++++ INPUT RECORDS ++++

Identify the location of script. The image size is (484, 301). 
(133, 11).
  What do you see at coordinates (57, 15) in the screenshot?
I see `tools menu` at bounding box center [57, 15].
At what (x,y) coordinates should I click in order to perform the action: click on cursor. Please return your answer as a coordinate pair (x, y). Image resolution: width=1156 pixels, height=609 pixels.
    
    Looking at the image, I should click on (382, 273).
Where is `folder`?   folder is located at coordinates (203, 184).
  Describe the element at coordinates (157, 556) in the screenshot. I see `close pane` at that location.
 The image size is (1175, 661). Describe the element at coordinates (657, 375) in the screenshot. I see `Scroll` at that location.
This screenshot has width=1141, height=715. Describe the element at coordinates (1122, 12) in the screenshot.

++++

- _PROMPT_
Report how many of the lines above contain the word "height", matching case exactly. Give only the number.

- _EXERCISE RESPONSE_
2